Pr Amieva : les troubles de l’audition non pris en charge augmentent les risques de démence, de dépression et de dépendance

Les résultats préliminaires de l’équipe bordelaise confirment ceux précédemment diffusés sur le déclin cognitif et apportent de nouvelles données : les troubles de l’audition entraîneraient un sur-risque de dépression, de démence et de dépendance (légère et lourde). Cependant, ce sur-risque disparaît chez les personnes appareillées.

Alors que la prévalence des troubles de l’audition augmente avec l’âge (environ 2/3 des personnes âgées de plus de 65 ans), l’équipe du Pr Amieva s’est intéressée aux quatre dimensions du vieillissement, les « 4D » : la dépression (qui touche 20 % des personnes âgées et qui reste cependant sous-évaluée), la démence (qui concerne 10 % des plus de 65nbsp;ans et 20 % des 80 ans et plus), la dépendance (qui représente un coût conséquent et qui augmente avec les années) et enfin le décès.

En l’absence de données sur l’impact de la prise en charge des troubles de l’audition, le Pr Amieva et son équipe ont réalisé leur étude au sein de personnes issues de la cohorte Paquid afin d’évaluer l’impact des troubles auditifs et de leur prise en charge sur chacun des « 4D ».

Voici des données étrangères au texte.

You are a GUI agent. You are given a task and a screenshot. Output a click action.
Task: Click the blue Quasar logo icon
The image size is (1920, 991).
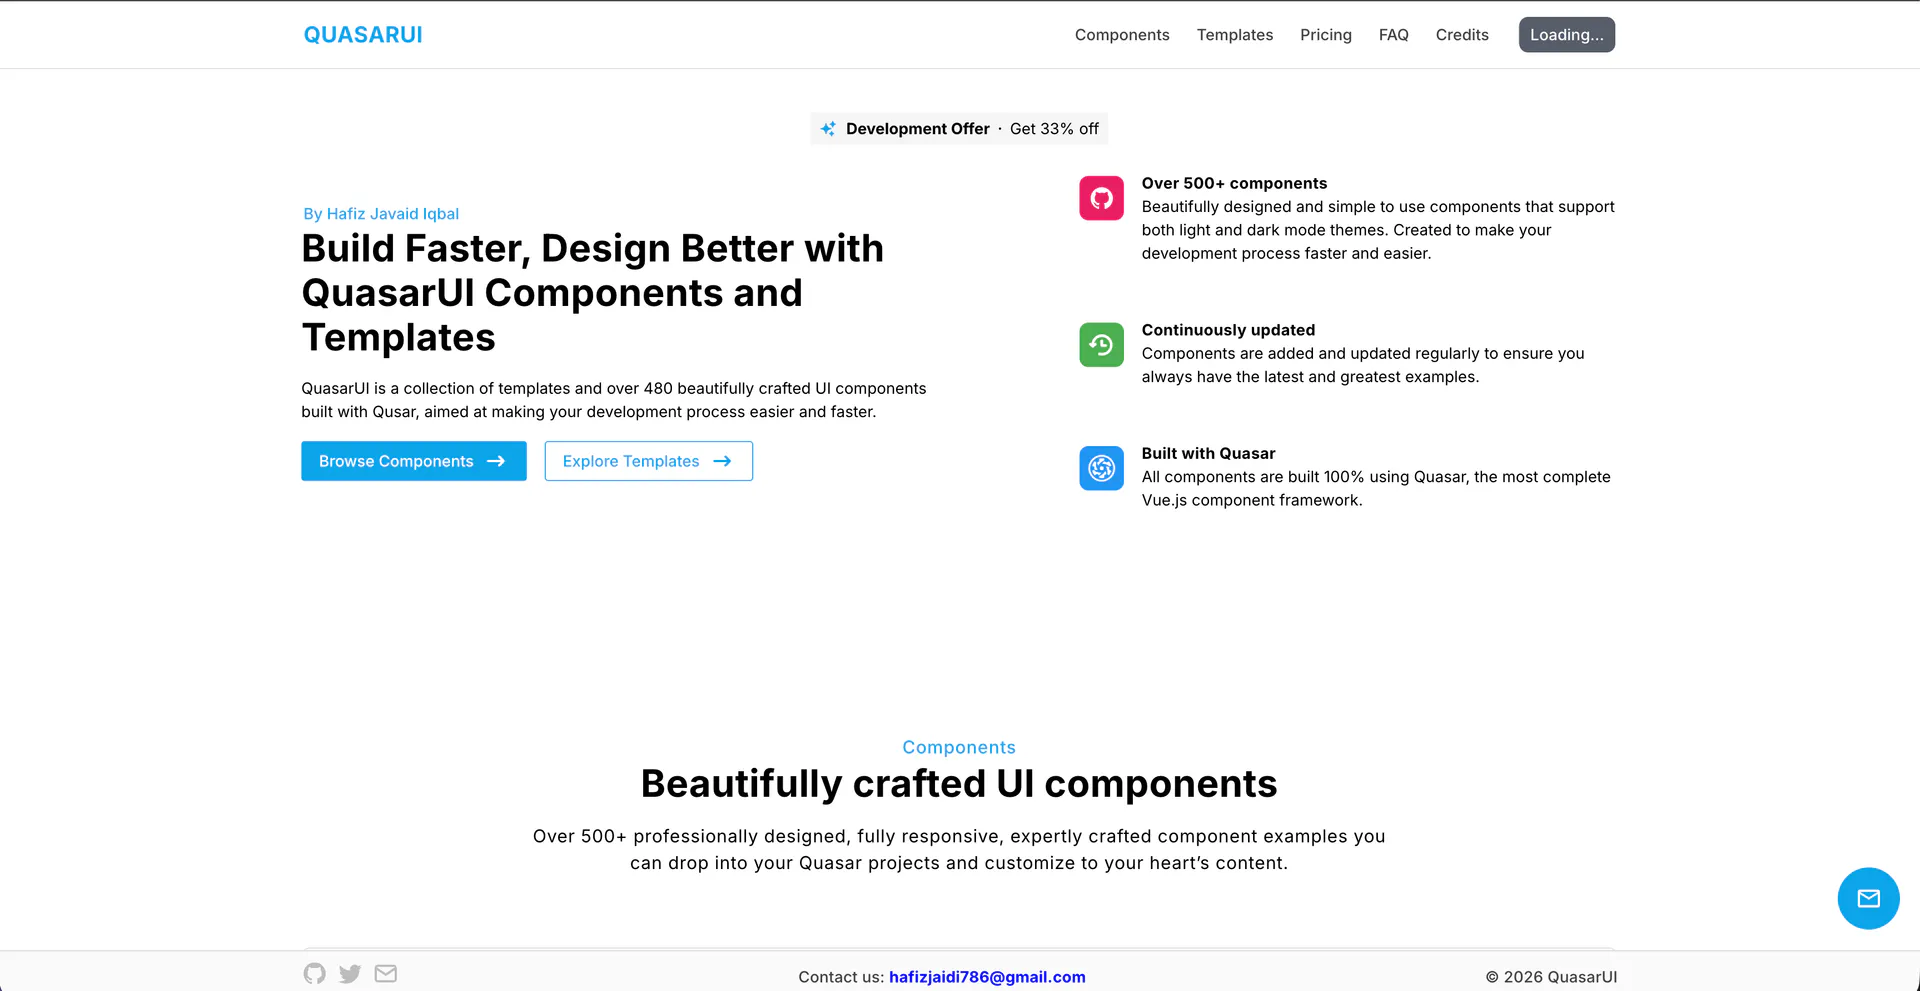tap(1101, 468)
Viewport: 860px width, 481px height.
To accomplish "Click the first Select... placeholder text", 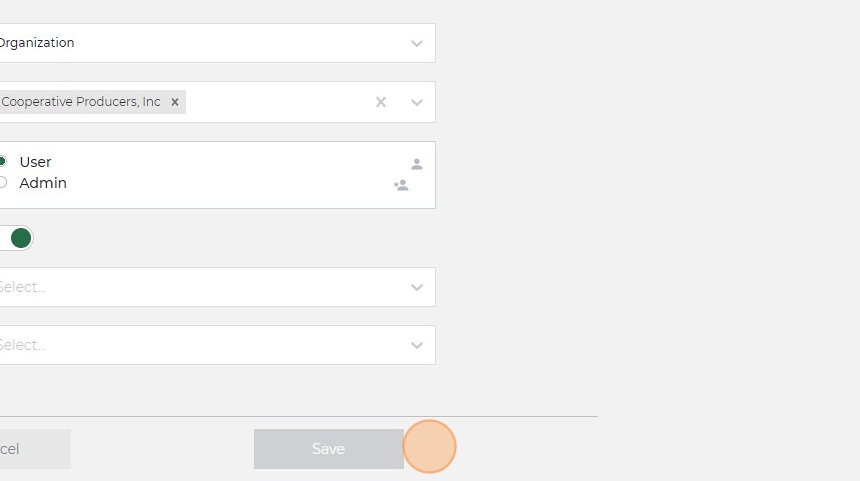I will 22,287.
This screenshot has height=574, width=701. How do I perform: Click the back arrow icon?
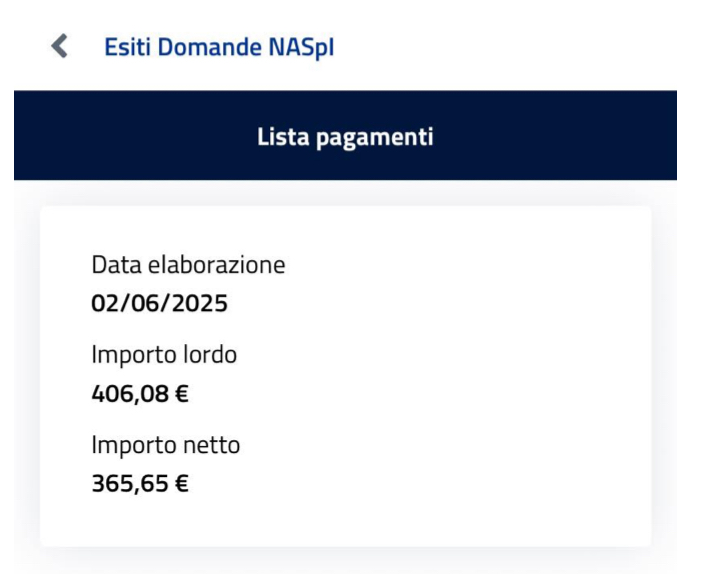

Près de 3 700 personnes âgées de 65 ans et plus (moyenne d’âge de 75 ans) ont participé. Parmi elles, 5 % ont déclaré présenter des troubles auditifs et utiliser un appareil auditif, 32nbsp;% ont affirmé être gênées par des troubles auditifs sans porter d’appareils, et 63 % ont déclaré ne pas être gênées et ne pas porter d’aides auditives.

Un sur-risque de démence pour les personnes âgées souffrant de troubles auditifs et non appareillées

Pour évaluer la démence des patients, l’équipe du Pr Amieva s’est basée sur un diagnostic clinique en trois temps : « Le point fort de l’étude réside dans la qualité de l’évaluation de la démence, effectuée par des médecins spécialistes qui se sont rendus au domicile des patients, explique Hélène Amieva. Un psychologue se rendait en premier lieu au domicile du patient, chez qui il émettait une suspicion de démence le cas échéant. Puis ce repérage était validé par un neurologue gériatre. Enfin, le cas du patient faisait l’objet d’une validation par une équipe de neurologues et de gériatres ».

Les résultats montrent que le risque de démence augmente chez les personnes ayant déclaré présenter des troubles auditifs. « Le sur-risque est significatif uniquement chez les personnes non appareillées, souligne le Pr Amieva. Et ce sur-risque est absent chez les personnes appareillées. »

L’appareillage permet d’éliminer le sur-risque de dépendance

De même, les résultats préliminaires montrent que le risque de développer une dépendance est plus important chez les personnes présentant un trouble auditif sans aides auditives. Là encore, le sur-risque était absent chez les personnes appareillées. « Le risque est significatif chez les personnes non appareillées, pour une dépendance légère à lourde, dans les activités basiques quotidiennes : se vêtir, s’alimenter », ajoute le Pr Amieva.

Enfin, une association a été observée entre le risque de dépression et les troubles auditifs chez les personnes non appareillées. En revanche, aucune association n’a été révélée sur le risque de décès chez les personnes présentant des troubles de l’audition, qu’elles soient appareillées ou non (contrairement à ce qu’avait trouvé l’équipe de Frank Lin dans une étude de 2015).

« Ces résultats confirment que les troubles de l’audition représentent un enjeu à l’échelle individuelle mais également collective, ainsi qu’un enjeu socio-économique », souligne Hélène Amieva, qui s’interroge sur la place de la prise en charge de l’audition dans la politique du bien vieillir. Et de conclure : « Les données obtenues justifient la mise en place d’études d’intervention, afin d’apporter la preuve définitive de l’impact des troubles de l’audition ».